Friedrich Nietzsche, retirado en la soledad de las montañas, concibió una humanidad repleta de fuerza y de grandeza, una dicha individual tan rabiosa y valiente que parece fuera de nuestro alcance, reservada solo a unos pocos, a esos superhombres para los que soñaba un glorioso destino emancipado de sometimientos.
Para Nietzsche, vivir es una fuerza ciega, magnífica, absoluta en sí misma, un designio que no cabe sino afrontar con fidelidad y entusiasmo, hasta las últimas consecuencias.
En ese contexto, el dolor es insignificante: hay que arrostrarlo como un precio debido, y luchar, igual que los antiguos guerreros, hasta el final y dispuesto a perecer.
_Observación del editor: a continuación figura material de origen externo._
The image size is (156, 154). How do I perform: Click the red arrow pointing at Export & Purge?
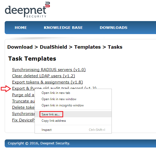coord(5,89)
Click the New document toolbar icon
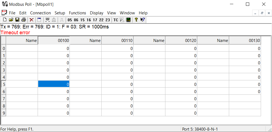The width and height of the screenshot is (272, 132). 5,20
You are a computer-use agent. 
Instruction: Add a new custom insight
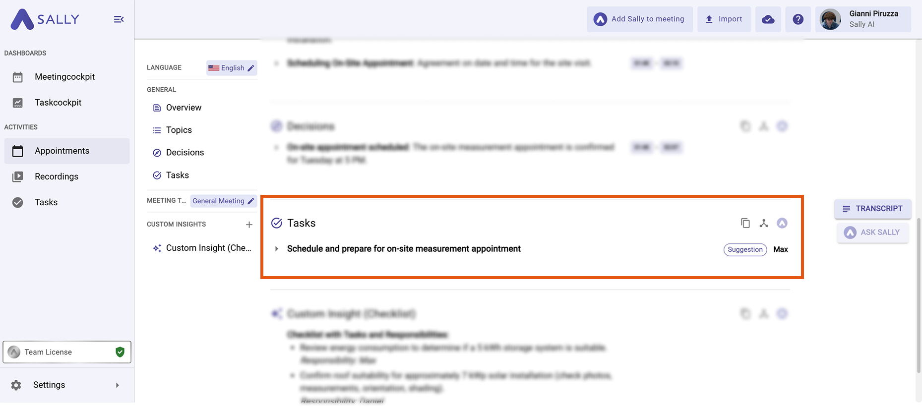click(249, 225)
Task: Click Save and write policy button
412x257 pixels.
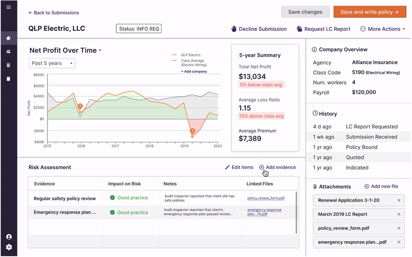Action: point(369,12)
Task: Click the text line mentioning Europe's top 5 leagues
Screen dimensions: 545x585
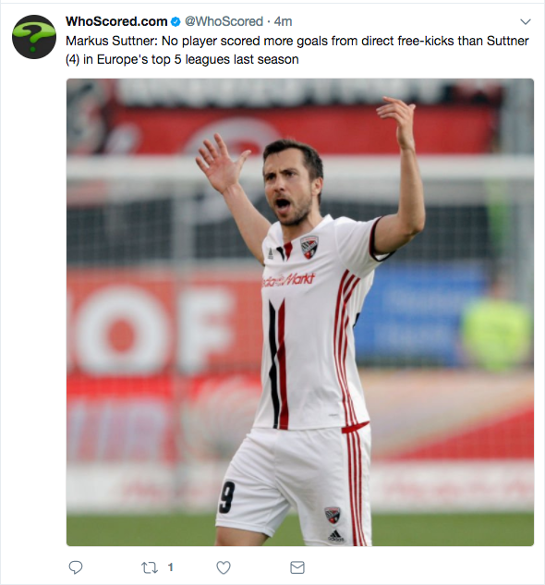Action: coord(182,59)
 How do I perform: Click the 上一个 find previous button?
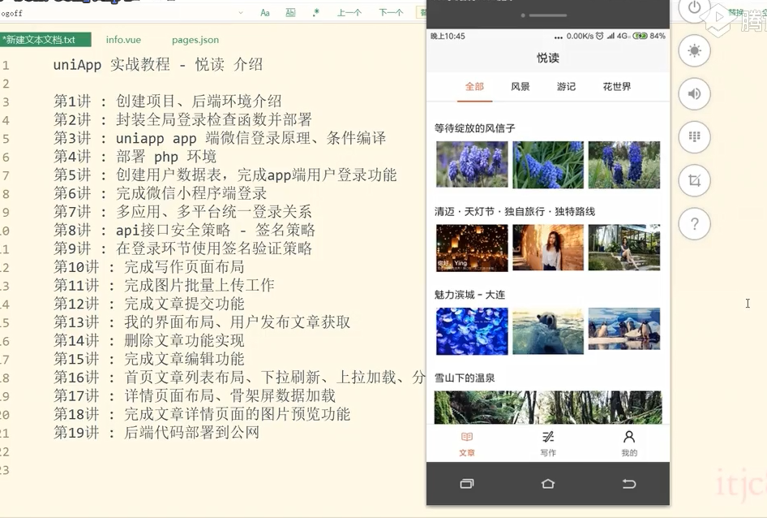349,12
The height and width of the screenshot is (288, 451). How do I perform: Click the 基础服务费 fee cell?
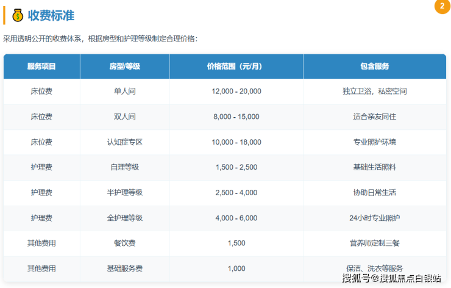click(124, 268)
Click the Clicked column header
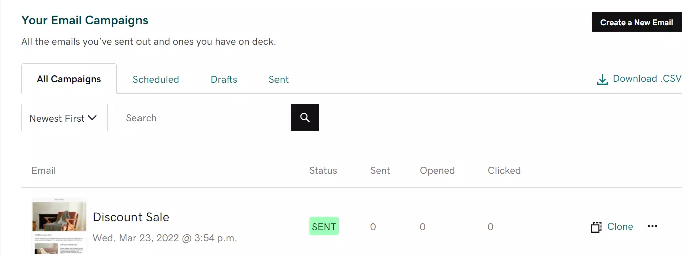689x256 pixels. [x=504, y=171]
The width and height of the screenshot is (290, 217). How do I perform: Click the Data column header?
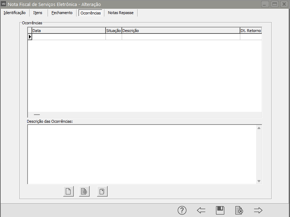(69, 31)
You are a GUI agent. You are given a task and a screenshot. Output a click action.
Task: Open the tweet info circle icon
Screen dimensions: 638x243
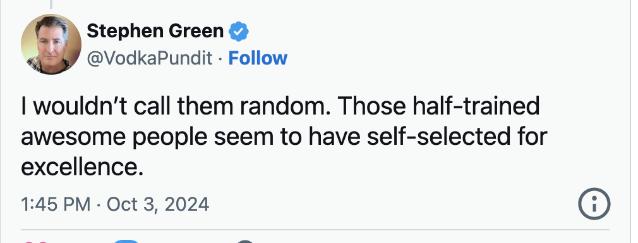594,204
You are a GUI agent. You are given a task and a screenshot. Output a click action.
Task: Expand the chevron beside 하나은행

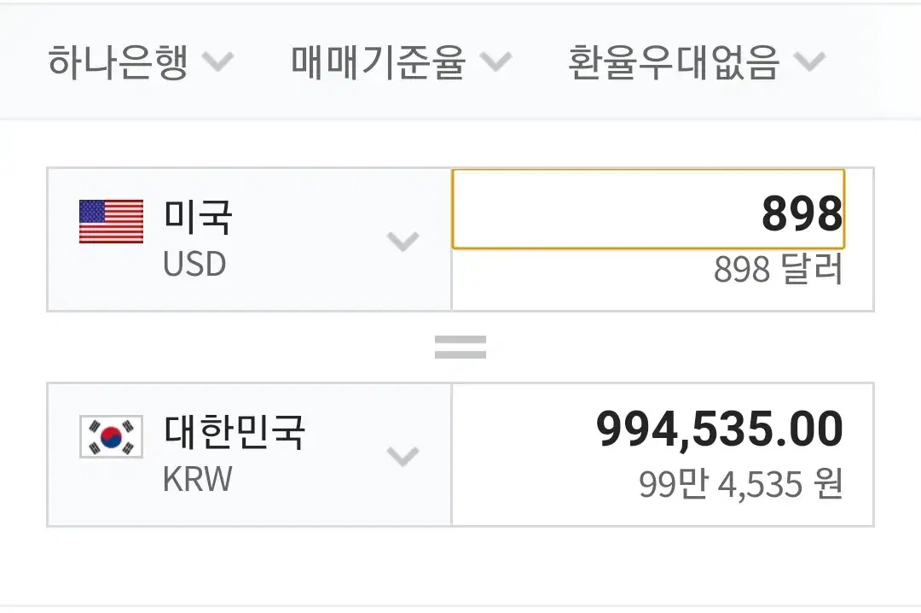click(x=218, y=62)
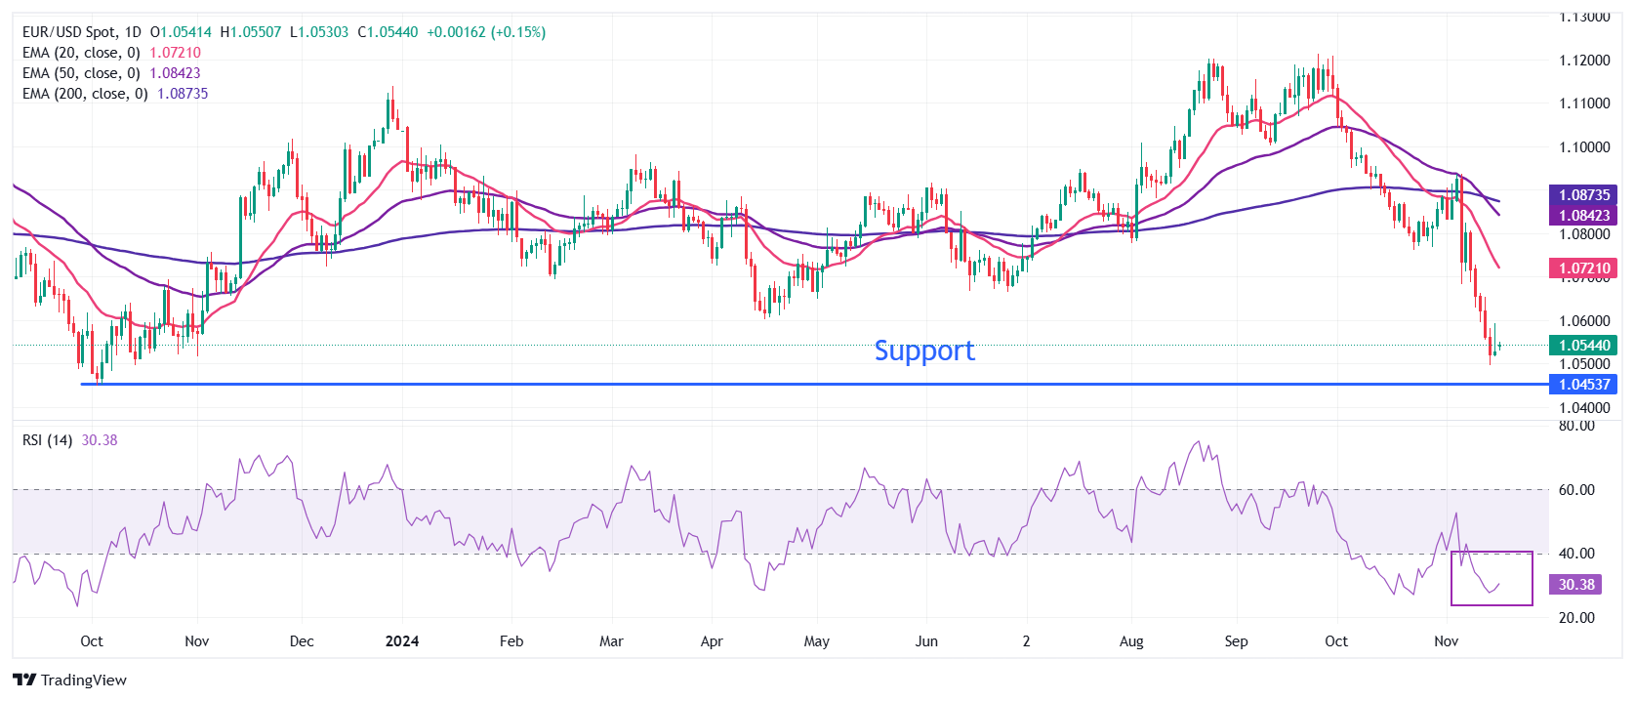Click the Feb label on the time axis
This screenshot has height=701, width=1635.
511,641
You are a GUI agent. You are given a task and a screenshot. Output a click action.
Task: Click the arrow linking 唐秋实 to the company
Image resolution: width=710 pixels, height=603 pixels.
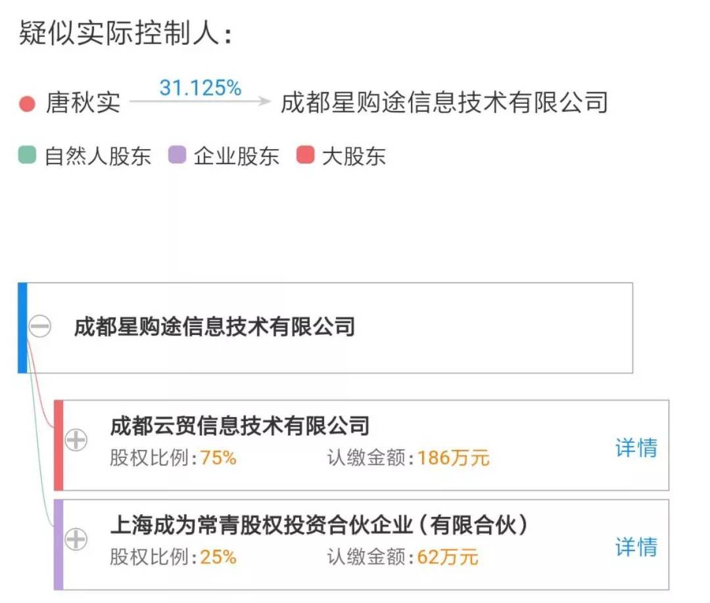(x=201, y=103)

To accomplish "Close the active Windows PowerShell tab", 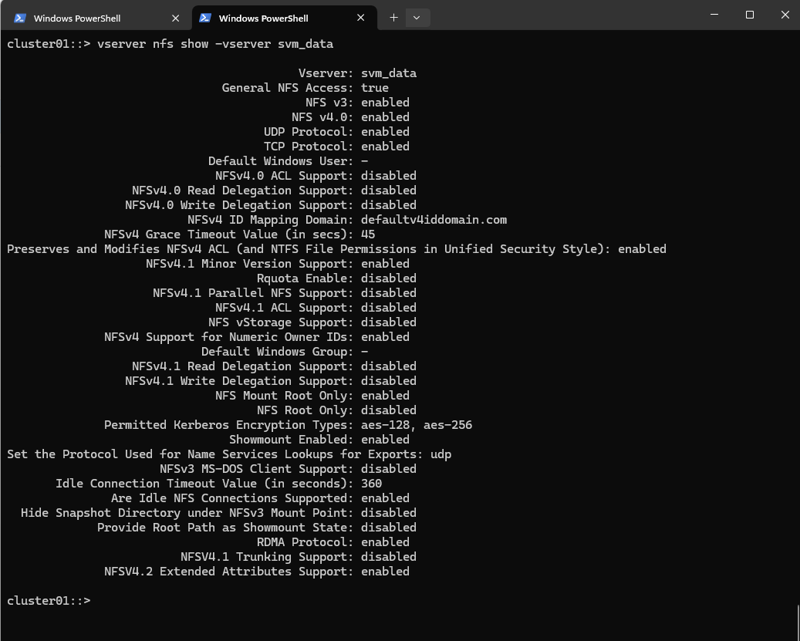I will (x=361, y=18).
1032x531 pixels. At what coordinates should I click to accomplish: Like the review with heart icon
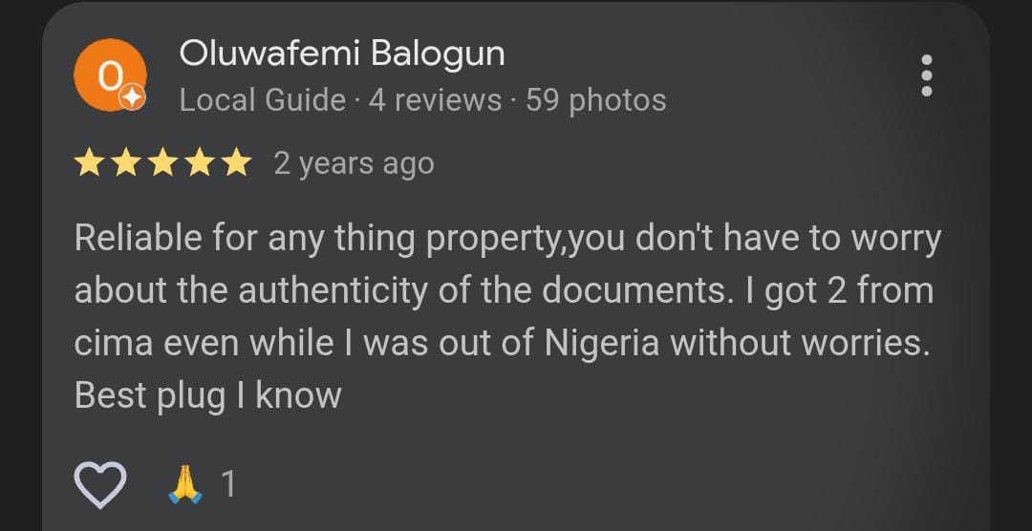pos(100,484)
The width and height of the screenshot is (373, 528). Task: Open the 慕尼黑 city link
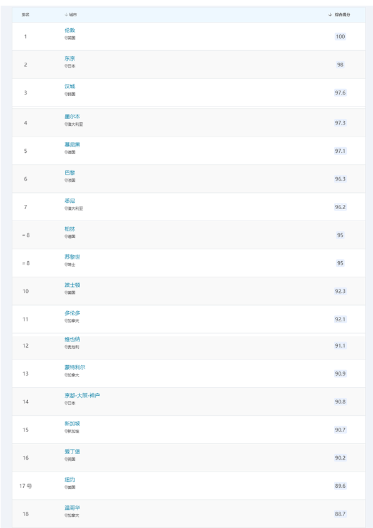click(x=73, y=145)
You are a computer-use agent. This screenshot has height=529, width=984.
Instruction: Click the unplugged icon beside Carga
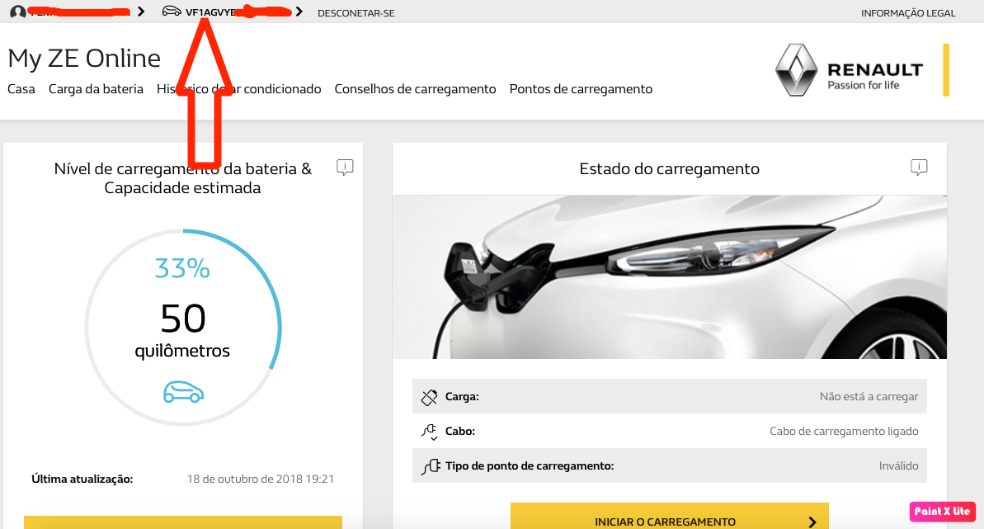pyautogui.click(x=429, y=397)
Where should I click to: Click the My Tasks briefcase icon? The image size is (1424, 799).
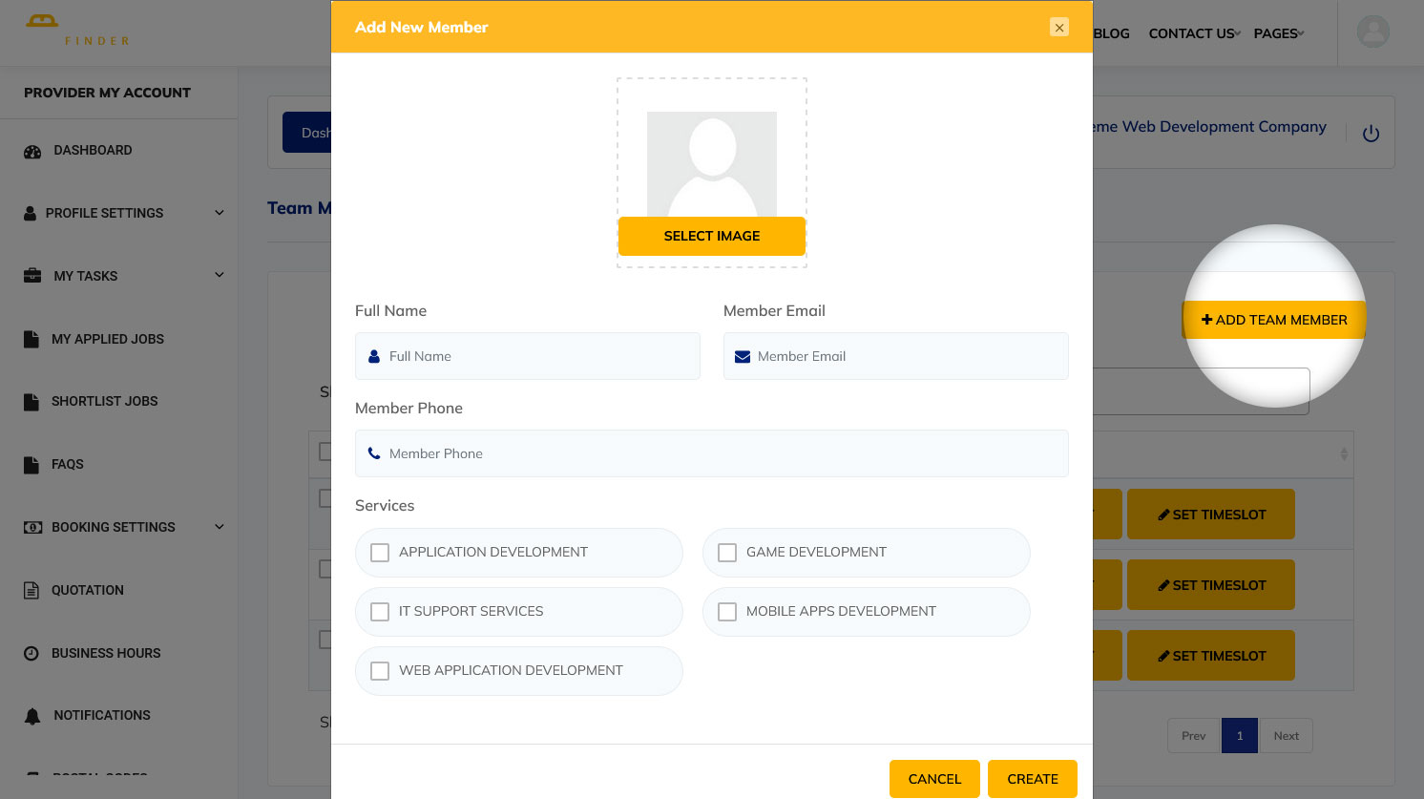(32, 276)
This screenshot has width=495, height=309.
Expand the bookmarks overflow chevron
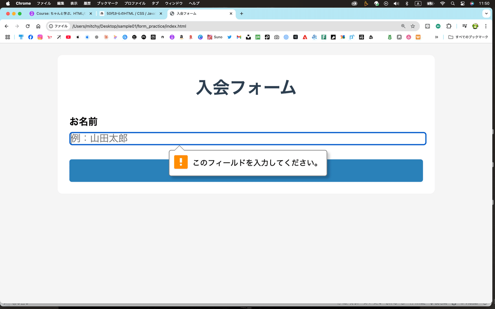[x=436, y=37]
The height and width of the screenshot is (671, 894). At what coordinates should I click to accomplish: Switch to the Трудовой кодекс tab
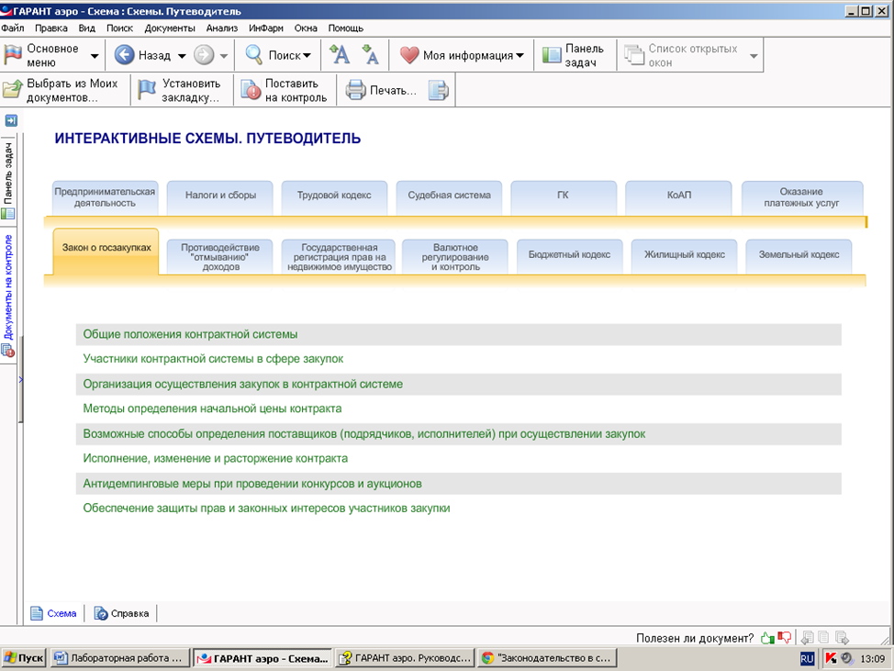pos(333,196)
O morimos o salimos reforzados: «A los hombres por quienes yo me intereso les deseo sufrimientos, abandono, enfermedad, malos tratos, desprecio…»
Estamos hechos para la vida y hay que afirmarla sin condición, hasta en lo más terrible; lo único que no está permitido son los subterfugios, el resentimiento o las componendas cobardes. La grandeza se gana con esfuerzo, como las cumbres: «Vida voluntaria en el hielo y en las altas montañas».
El hombre sagaz aprovecha las dificultades, aprende «a soportar aquello que no podemos evitar». Nietzsche sucumbió a su proyecto, y esa fue su lección de dignidad y coraje.